3D Localisation Microscopy and Single Molecule Tracking Of Membrane-Bound DNA Nanostructures Using Defocused Imaging

Abstract

The topography of the immune synapse plays a key role in the activation of T cells. Diffusion of membrane proteins is often hindered due to steric effects in close cell-cell contacts. A prime example is the exclusion of the phosphatase CD45 from the close-contact zone due to its large extracellular domain. To study exclusion effects, tracking of proteins in all three dimensions is required.

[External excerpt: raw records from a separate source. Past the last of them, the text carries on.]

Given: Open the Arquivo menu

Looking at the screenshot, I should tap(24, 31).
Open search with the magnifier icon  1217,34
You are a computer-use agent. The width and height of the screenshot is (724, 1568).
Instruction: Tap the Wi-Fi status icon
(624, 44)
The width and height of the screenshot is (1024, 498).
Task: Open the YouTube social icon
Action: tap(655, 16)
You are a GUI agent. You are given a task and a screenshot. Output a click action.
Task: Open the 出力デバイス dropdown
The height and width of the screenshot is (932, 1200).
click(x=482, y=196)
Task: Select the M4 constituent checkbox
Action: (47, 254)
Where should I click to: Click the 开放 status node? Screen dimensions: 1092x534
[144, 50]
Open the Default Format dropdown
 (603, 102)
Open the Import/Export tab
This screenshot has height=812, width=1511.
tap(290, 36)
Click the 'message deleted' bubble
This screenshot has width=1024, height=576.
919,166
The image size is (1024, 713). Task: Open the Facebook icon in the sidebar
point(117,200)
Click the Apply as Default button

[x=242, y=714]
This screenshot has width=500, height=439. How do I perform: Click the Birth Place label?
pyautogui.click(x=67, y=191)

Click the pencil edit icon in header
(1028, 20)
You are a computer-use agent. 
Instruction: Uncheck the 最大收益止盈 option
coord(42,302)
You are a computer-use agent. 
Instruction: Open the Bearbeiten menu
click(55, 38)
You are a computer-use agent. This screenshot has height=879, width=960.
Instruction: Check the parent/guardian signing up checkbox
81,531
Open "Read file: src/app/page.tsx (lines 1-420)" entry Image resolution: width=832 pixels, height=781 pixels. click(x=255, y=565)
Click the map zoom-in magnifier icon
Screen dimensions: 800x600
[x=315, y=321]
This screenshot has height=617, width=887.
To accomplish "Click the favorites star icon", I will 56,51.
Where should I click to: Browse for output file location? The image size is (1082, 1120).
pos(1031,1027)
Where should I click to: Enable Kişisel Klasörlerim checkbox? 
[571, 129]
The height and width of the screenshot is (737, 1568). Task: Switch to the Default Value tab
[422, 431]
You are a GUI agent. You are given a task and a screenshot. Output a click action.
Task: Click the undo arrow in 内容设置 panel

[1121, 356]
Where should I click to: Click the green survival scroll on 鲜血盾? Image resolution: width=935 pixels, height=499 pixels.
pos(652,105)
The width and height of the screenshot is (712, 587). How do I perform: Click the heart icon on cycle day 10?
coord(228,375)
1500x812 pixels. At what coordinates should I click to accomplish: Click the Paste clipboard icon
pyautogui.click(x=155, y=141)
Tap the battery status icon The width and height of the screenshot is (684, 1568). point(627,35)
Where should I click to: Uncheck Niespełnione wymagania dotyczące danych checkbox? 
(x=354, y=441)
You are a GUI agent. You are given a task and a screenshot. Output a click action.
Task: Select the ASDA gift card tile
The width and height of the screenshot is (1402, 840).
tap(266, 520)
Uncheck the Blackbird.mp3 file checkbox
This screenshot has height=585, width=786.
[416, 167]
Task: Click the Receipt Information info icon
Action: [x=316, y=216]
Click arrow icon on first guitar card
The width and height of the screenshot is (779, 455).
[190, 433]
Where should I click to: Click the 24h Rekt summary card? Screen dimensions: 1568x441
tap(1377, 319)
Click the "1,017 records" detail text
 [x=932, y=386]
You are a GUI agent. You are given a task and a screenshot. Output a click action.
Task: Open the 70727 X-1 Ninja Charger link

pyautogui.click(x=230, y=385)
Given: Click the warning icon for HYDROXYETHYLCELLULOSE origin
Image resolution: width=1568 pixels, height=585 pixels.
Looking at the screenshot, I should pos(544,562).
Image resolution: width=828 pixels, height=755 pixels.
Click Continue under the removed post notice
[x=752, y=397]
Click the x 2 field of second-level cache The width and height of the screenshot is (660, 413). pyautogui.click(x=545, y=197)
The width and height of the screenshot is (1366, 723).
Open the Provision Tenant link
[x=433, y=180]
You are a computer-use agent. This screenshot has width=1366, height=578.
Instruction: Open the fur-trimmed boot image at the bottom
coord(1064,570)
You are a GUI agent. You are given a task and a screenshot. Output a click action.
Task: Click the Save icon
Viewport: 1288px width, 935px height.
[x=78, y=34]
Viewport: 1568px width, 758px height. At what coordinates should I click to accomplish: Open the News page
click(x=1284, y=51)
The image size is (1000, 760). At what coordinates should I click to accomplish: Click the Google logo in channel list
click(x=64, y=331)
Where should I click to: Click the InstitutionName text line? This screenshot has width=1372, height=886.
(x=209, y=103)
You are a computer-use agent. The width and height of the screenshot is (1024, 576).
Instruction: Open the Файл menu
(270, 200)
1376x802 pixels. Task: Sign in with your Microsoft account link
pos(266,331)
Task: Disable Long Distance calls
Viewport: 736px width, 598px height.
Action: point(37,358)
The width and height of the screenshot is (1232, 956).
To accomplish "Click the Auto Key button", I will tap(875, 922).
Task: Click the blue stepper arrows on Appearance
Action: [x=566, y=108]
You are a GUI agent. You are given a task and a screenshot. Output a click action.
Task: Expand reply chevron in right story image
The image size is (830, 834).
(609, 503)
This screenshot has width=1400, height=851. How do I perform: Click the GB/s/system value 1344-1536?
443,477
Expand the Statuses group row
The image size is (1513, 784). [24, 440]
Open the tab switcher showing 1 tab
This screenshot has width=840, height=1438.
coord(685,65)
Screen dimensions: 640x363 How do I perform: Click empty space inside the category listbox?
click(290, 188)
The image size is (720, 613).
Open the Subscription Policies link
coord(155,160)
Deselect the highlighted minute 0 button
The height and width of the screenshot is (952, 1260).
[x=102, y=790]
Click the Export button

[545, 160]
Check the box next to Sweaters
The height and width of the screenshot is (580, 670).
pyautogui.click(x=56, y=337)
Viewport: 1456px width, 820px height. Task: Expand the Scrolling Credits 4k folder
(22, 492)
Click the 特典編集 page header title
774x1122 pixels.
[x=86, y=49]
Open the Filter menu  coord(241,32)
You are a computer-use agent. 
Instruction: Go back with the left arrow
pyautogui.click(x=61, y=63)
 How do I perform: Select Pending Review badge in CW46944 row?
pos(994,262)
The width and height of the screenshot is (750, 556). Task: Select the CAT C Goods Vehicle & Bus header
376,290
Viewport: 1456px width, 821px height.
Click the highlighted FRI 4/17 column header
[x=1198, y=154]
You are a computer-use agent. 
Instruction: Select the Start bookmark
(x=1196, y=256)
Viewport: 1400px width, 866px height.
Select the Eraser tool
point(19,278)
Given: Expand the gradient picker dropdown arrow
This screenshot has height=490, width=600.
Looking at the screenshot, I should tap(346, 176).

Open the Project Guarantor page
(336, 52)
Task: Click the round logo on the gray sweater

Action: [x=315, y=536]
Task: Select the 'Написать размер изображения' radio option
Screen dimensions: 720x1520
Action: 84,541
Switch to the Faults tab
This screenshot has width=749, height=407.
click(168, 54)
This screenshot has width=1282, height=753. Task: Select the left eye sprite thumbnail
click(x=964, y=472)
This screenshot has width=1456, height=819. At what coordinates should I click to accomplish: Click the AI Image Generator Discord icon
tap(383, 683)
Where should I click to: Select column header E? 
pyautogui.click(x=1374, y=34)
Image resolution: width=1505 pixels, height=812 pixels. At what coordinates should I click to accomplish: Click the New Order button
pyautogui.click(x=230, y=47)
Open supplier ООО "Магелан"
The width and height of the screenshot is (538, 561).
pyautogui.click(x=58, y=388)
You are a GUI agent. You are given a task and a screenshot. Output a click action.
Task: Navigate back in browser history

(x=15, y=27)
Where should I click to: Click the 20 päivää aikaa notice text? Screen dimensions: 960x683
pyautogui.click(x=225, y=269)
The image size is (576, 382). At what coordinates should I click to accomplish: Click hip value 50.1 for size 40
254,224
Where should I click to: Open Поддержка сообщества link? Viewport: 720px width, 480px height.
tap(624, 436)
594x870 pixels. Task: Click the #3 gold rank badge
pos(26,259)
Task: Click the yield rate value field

Standard optical microscopy provides high localisation precision in lateral dimensions but is limited in the axial direction. 3D single molecule localisation microscopy (3D SMLM) based on defocused imaging achieves a resolution of 10 nm along the axial direction [1]. The method is validated by tracking the diffusion of two nanoprobes (DNA-NP) on lipid embranes. The nanostructures are custom-designed with DNA nanotechnology and are fluorescently labelled at two z-positions differing by 11 nm. With 3D SMLM, we determine a lateral diffusion coefficient of D ≈ 0.3 μm2/s and a relative height difference of Δz = 11.57 ± 1.01 nm, which is in line with the rational design. 3D tracking of nanostructures provides a powerful tool to map out exclusion zones in the immunological synapse with high resolution.